Anyway, Matt has already made a post listing the obvious stuff in terms of optimization. As he suggests, I'll be changing the output stage to use regular POKES to the VERA data port to take advantage of its auto-increment ability and avoid all the maths calculating offsets, as well as the branches to figure out where things are in the image to select the correct VPOKE bank, etc. That's a big time savings since the output runs 320x240 times (76,800 pixels put on the screen). Also, if I remember correctly, some testing I did last year revealed the regular POKE routine in BASIC takes a bit less time to execute on average than VPOKE.

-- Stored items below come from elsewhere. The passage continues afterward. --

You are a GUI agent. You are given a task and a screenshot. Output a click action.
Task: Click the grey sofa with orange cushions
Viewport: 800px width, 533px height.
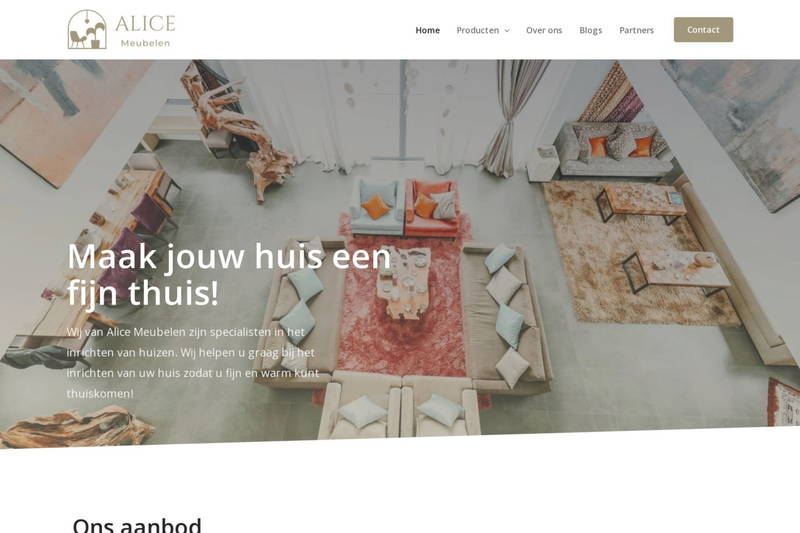(615, 150)
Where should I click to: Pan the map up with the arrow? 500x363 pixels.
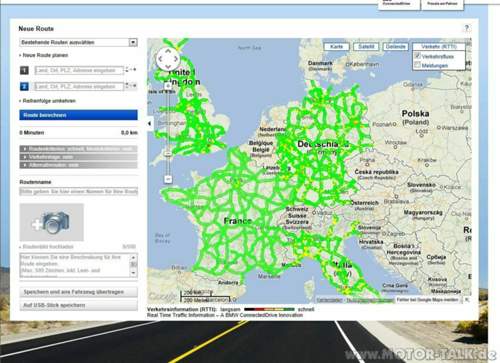point(168,51)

The biggest time savings will come from really chewing on that inner-most loop that iterates over and over to arrive at the color for each pixel, as well as the mid level loop that plots each pixel in a row using the results of that inner most loop for the respective pixel. As Matt points out, the inner-most loop iterates at least 100 times per pixel, and up to 355 times. Aside from avoiding duplication of the x*x and y*y operations, I see some other interesting possibilities.

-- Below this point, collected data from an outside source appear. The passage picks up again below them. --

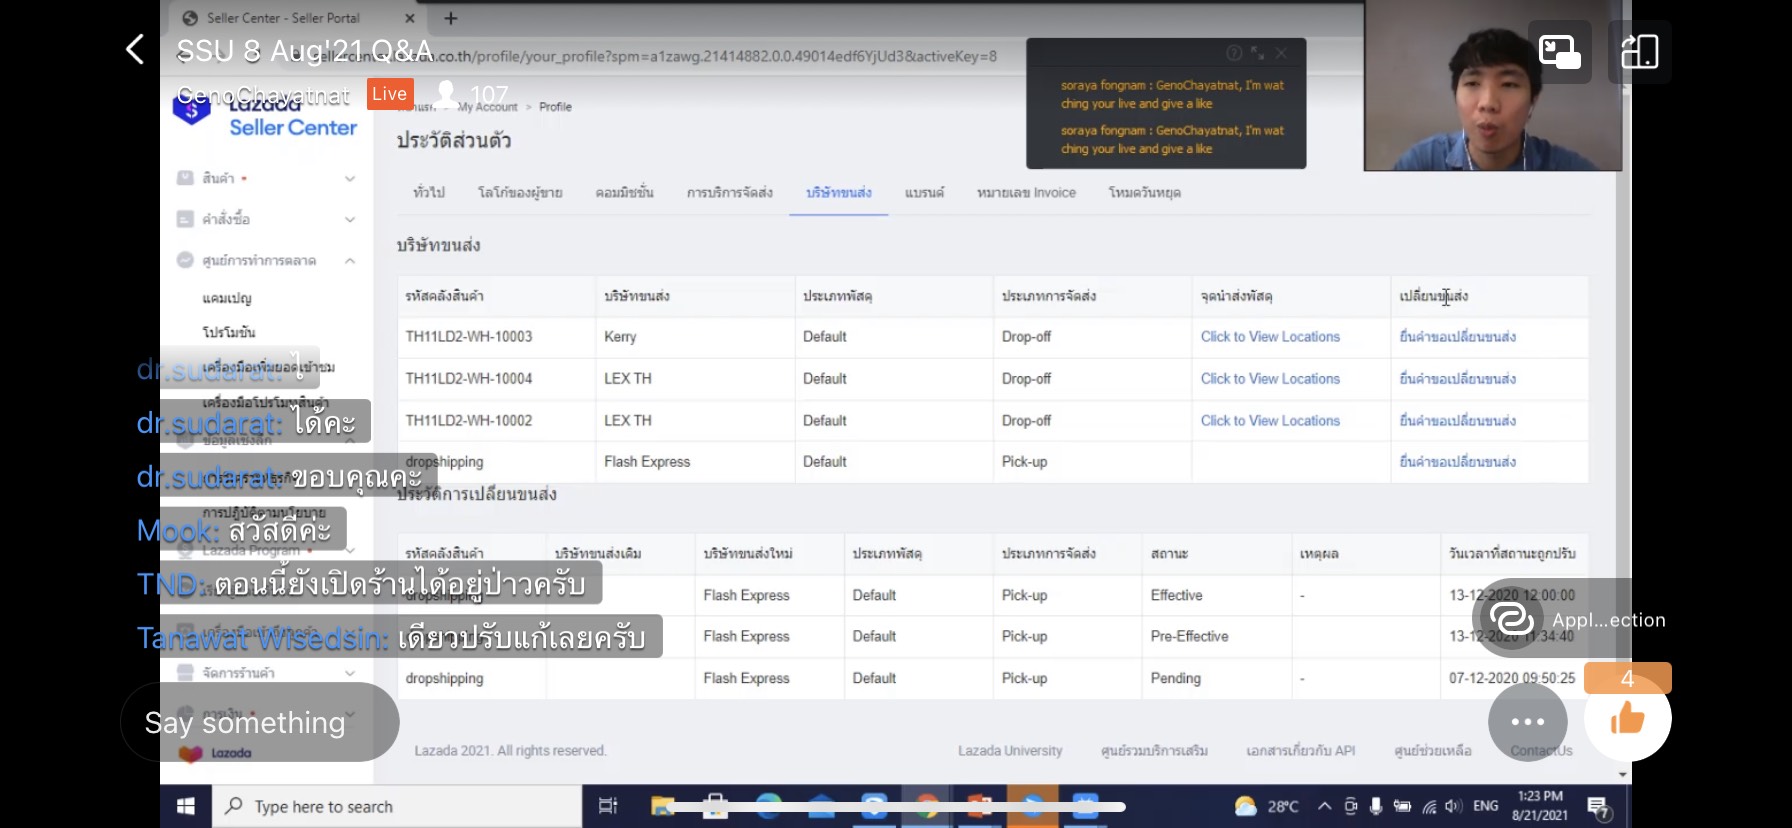Screen dimensions: 1792x828
Task: Select the แบรนด์ profile tab
Action: tap(924, 193)
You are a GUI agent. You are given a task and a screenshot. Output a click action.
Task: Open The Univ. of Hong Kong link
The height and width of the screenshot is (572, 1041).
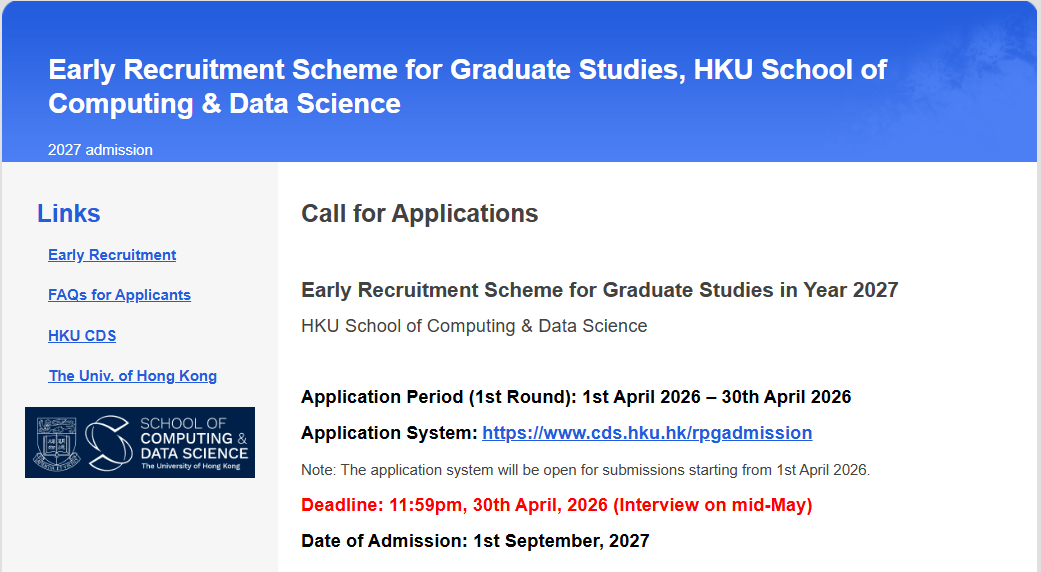(133, 376)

The goal is going to have to be to absolutely reduce the number of BASIC operations. There's probably not much that can be done with the math. It is what it is. Yeah, I'll optimize the order of variables initiation and knock everything down to single character variables where possible. But at least from my first glance, it seems the heavy lifting will be wonky C64 BASIC stuff related to the inner most loops, rather than any sort of math shortcuts.
For now, I think I'll test my changes by running two limited ranges output, say perhaps the first 30 rows and 30 rows in the middle staring at row 100. Something like that.
I'll let everyone know how it goes.
EDITED: OK, the original code takes 15 hours, 8 minutes and 49 seconds to do a full run on R38. Wowzers.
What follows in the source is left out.